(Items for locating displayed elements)

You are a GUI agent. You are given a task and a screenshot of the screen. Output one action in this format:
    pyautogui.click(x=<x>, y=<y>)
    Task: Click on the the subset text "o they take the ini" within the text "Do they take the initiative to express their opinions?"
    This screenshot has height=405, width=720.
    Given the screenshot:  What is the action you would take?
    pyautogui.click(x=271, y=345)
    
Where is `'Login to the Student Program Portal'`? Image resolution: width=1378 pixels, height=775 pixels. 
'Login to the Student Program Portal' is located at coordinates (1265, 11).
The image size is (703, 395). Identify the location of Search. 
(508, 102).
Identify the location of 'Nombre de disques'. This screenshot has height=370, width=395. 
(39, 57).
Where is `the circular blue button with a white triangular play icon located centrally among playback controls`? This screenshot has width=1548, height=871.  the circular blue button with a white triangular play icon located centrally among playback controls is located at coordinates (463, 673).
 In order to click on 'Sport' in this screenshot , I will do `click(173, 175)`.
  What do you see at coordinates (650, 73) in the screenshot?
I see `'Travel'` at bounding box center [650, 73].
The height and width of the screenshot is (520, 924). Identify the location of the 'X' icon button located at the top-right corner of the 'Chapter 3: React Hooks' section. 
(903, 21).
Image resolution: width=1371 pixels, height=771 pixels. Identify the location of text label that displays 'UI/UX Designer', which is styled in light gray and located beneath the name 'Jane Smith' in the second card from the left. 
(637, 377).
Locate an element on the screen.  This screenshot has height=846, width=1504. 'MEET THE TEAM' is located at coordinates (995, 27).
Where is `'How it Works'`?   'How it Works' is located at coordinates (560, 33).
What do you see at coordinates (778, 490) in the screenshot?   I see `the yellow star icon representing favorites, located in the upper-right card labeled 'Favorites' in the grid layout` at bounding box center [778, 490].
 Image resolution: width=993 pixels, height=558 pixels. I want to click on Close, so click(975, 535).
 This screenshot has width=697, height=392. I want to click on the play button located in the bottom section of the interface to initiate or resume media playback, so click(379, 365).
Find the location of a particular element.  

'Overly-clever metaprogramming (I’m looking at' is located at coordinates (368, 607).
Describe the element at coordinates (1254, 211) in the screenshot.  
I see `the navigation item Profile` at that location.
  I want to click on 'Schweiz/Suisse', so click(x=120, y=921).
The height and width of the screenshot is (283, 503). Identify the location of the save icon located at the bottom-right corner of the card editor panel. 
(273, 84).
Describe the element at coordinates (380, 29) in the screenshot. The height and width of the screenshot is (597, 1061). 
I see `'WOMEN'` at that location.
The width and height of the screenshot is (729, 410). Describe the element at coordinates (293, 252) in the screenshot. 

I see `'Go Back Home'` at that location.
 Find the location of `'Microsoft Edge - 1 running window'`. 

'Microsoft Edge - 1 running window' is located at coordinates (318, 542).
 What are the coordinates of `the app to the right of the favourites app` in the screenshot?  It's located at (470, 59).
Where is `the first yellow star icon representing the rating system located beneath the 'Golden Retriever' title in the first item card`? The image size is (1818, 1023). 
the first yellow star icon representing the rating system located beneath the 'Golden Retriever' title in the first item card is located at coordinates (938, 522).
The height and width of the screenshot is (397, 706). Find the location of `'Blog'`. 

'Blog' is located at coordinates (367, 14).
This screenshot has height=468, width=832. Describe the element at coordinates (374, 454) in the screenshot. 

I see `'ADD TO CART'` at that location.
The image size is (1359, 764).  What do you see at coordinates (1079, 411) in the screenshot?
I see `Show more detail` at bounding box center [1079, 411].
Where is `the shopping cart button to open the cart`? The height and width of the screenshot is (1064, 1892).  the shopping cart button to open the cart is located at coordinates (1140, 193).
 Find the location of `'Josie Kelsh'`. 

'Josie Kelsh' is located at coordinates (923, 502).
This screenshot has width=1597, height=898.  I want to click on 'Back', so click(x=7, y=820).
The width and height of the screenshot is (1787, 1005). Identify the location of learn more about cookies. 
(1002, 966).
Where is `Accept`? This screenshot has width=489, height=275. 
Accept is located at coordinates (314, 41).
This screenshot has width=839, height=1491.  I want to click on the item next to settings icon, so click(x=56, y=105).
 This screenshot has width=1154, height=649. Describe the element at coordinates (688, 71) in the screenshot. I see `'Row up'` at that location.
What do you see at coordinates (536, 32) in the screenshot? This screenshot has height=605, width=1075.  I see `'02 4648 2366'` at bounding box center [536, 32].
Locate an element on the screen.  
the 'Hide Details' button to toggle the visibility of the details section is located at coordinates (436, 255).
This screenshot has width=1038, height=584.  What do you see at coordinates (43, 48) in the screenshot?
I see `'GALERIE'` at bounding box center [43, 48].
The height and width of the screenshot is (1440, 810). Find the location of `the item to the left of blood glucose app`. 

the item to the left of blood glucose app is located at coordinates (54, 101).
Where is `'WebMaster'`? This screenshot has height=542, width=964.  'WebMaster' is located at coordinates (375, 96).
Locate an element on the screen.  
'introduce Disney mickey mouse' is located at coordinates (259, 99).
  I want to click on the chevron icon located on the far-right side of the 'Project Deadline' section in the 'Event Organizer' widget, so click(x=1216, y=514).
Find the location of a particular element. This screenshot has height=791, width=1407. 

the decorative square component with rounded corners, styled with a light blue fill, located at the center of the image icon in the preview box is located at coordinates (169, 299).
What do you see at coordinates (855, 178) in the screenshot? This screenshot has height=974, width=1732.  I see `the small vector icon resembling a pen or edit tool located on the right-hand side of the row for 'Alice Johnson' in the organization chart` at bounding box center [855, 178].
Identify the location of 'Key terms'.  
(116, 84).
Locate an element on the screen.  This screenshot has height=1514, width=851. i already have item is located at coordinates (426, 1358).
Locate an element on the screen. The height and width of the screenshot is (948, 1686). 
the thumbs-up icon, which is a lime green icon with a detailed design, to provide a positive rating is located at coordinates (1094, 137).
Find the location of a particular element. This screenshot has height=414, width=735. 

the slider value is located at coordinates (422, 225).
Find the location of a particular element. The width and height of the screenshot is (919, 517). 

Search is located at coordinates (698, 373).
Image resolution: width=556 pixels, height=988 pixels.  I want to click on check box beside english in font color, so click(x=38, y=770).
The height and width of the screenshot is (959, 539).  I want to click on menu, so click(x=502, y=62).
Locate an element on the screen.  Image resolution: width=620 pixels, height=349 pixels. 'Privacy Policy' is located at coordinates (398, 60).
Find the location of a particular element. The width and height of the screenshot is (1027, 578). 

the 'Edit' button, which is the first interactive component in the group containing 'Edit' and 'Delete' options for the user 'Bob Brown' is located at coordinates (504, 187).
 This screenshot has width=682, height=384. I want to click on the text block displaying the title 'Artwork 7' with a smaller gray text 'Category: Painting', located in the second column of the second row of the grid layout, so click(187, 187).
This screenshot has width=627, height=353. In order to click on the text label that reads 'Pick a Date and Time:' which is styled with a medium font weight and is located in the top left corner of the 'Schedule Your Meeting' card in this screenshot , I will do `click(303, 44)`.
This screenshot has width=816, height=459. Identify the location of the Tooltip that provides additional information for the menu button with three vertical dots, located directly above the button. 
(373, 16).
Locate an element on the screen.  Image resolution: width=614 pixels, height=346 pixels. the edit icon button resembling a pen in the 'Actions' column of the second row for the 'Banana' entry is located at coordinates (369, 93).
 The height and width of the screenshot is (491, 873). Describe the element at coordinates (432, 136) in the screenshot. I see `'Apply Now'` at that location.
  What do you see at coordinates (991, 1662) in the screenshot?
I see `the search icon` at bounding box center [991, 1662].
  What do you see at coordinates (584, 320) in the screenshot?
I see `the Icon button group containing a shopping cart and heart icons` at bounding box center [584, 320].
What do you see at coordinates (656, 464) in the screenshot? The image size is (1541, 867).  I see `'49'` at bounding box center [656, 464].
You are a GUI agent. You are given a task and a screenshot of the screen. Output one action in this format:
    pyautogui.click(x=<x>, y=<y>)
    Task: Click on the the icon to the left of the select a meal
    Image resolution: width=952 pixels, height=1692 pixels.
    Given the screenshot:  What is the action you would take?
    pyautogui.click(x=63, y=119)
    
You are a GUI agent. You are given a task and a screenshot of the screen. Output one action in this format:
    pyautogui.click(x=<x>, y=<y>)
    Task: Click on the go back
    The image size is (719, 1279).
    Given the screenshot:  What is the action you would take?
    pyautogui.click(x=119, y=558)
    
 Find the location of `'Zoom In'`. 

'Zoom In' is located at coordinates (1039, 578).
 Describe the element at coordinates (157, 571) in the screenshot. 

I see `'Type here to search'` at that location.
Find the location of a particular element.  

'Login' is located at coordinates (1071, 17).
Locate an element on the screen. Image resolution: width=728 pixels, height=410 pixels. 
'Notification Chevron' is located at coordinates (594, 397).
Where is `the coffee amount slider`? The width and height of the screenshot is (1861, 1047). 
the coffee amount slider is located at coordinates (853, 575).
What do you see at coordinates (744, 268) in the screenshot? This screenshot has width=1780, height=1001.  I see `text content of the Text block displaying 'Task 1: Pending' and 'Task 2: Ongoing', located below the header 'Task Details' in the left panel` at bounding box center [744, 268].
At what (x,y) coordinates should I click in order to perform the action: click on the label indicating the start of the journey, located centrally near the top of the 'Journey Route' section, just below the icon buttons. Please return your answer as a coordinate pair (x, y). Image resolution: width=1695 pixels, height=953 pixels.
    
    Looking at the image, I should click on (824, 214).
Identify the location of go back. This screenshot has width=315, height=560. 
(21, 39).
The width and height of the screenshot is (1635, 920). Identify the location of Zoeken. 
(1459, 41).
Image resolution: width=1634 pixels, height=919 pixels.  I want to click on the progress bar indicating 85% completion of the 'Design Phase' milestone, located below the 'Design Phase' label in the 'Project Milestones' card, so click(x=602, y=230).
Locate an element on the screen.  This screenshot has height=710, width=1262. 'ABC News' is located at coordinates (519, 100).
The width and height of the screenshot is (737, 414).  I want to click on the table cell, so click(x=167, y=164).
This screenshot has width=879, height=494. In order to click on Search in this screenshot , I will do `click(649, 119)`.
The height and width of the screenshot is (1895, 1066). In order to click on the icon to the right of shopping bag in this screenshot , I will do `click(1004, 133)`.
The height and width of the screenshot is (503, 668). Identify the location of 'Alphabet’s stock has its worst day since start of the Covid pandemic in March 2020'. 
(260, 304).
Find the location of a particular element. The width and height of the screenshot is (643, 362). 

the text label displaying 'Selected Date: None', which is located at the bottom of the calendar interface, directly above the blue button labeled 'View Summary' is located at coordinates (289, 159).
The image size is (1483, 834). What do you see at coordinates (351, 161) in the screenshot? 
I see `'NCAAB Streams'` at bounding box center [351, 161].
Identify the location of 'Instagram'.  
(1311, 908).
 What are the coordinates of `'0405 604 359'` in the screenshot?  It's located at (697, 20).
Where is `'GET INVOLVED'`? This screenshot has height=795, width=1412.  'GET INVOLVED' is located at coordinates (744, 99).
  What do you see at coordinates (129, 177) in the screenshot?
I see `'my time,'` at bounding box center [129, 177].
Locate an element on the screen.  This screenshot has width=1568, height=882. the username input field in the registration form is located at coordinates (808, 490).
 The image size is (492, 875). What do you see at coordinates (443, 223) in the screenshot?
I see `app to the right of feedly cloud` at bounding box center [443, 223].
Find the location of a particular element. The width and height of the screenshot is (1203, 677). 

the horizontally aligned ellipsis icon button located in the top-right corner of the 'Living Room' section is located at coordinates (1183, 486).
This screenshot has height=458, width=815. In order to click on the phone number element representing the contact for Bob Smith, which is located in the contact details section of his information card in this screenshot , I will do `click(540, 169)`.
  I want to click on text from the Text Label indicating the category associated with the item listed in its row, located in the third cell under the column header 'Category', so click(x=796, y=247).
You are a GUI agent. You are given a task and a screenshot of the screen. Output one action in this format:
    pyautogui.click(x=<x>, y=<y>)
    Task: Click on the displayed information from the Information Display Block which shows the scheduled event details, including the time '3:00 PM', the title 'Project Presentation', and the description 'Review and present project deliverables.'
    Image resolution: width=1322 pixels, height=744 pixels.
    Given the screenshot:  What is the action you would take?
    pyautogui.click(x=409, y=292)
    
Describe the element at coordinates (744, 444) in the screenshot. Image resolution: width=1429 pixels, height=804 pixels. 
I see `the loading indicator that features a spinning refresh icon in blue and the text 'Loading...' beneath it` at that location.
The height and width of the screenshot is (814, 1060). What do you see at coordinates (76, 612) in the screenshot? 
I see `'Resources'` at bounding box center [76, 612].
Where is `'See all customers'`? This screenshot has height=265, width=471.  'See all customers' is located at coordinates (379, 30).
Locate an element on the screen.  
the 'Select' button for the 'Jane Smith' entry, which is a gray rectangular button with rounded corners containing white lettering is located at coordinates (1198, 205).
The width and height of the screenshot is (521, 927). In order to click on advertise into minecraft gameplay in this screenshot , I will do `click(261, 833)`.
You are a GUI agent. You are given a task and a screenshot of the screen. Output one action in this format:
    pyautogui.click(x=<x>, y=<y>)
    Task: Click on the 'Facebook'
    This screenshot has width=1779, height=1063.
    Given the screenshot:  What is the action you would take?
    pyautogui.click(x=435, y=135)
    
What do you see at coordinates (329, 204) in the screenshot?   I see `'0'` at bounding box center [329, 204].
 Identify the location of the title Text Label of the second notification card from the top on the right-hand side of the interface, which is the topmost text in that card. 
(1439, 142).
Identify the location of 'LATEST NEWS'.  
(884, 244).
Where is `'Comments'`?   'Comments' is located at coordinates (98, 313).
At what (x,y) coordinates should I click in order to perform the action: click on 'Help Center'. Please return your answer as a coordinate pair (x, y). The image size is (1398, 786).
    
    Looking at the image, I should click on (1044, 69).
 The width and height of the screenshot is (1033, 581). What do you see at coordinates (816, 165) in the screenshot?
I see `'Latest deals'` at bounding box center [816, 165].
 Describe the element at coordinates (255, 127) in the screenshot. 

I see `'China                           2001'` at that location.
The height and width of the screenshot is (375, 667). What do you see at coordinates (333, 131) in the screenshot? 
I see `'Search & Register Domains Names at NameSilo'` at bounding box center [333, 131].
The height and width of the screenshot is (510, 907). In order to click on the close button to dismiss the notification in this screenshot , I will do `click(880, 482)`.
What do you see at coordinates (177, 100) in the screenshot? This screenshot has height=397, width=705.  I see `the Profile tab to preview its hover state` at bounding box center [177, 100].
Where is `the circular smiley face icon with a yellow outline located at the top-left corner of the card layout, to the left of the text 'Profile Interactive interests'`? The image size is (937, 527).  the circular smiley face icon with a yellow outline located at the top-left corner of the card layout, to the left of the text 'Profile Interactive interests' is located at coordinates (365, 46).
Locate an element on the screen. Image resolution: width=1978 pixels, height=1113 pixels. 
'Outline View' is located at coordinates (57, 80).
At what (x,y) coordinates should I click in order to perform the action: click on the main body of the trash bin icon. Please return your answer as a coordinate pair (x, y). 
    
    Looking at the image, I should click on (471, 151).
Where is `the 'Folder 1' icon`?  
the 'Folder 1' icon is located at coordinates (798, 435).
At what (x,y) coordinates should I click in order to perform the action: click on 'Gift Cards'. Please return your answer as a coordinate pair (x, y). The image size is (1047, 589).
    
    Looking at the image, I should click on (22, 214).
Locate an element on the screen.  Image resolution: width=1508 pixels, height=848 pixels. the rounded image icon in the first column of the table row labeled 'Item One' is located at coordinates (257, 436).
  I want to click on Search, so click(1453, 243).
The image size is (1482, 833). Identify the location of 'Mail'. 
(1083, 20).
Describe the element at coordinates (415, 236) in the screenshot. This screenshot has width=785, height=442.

### [PROBLEM TO SOLVE]
Copy out the items word for word, from the first line through the line containing "pyautogui.click(x=271, y=345)".

### [RESULT FOR THIS TASK]
You are a GUI agent. You are given a task and a screenshot of the screen. Output one action in this format:
    pyautogui.click(x=<x>, y=<y>)
    Task: Click on the the subset text "o they take the ini" within the text "Do they take the initiative to express their opinions?"
    This screenshot has height=405, width=720.
    Given the screenshot:  What is the action you would take?
    pyautogui.click(x=271, y=345)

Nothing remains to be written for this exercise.